DIRECTIONS FOR THIS TASK: Find the word "Given" in the records below. List each line containing it.

** Opening THE DATA block **

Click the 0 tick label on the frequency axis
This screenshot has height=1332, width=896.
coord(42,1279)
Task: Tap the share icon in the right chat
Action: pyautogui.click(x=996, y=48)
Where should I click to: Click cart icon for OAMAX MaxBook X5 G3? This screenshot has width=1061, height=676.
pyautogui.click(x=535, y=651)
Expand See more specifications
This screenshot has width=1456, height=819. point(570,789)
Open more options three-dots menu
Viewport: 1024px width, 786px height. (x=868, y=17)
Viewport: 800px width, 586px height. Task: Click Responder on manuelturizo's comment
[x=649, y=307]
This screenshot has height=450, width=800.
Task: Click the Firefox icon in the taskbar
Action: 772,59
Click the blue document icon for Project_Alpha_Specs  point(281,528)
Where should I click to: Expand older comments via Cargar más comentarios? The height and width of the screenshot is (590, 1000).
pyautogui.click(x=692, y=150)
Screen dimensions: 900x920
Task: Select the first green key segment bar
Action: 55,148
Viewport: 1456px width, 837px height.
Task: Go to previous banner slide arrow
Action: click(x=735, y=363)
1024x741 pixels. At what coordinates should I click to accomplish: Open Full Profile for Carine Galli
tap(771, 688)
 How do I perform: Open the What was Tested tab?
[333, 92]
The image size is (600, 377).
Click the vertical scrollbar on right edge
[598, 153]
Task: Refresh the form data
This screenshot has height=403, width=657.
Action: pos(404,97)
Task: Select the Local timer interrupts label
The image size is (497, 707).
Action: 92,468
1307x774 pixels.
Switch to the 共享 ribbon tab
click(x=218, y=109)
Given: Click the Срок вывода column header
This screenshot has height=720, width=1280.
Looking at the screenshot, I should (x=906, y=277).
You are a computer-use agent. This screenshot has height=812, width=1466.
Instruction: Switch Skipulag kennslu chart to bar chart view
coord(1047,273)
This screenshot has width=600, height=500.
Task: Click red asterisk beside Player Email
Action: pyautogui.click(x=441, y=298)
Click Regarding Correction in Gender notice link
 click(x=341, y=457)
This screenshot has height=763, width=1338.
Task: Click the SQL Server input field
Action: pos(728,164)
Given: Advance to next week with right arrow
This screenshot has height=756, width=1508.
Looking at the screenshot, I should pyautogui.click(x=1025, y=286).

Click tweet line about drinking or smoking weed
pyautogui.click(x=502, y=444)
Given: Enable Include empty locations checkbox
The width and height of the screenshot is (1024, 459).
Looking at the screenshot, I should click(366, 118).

** Closing THE DATA block **

RESPONSE BOX:
Given: Click the Срок вывода column header
Given: Advance to next week with right arrow
Given: Enable Include empty locations checkbox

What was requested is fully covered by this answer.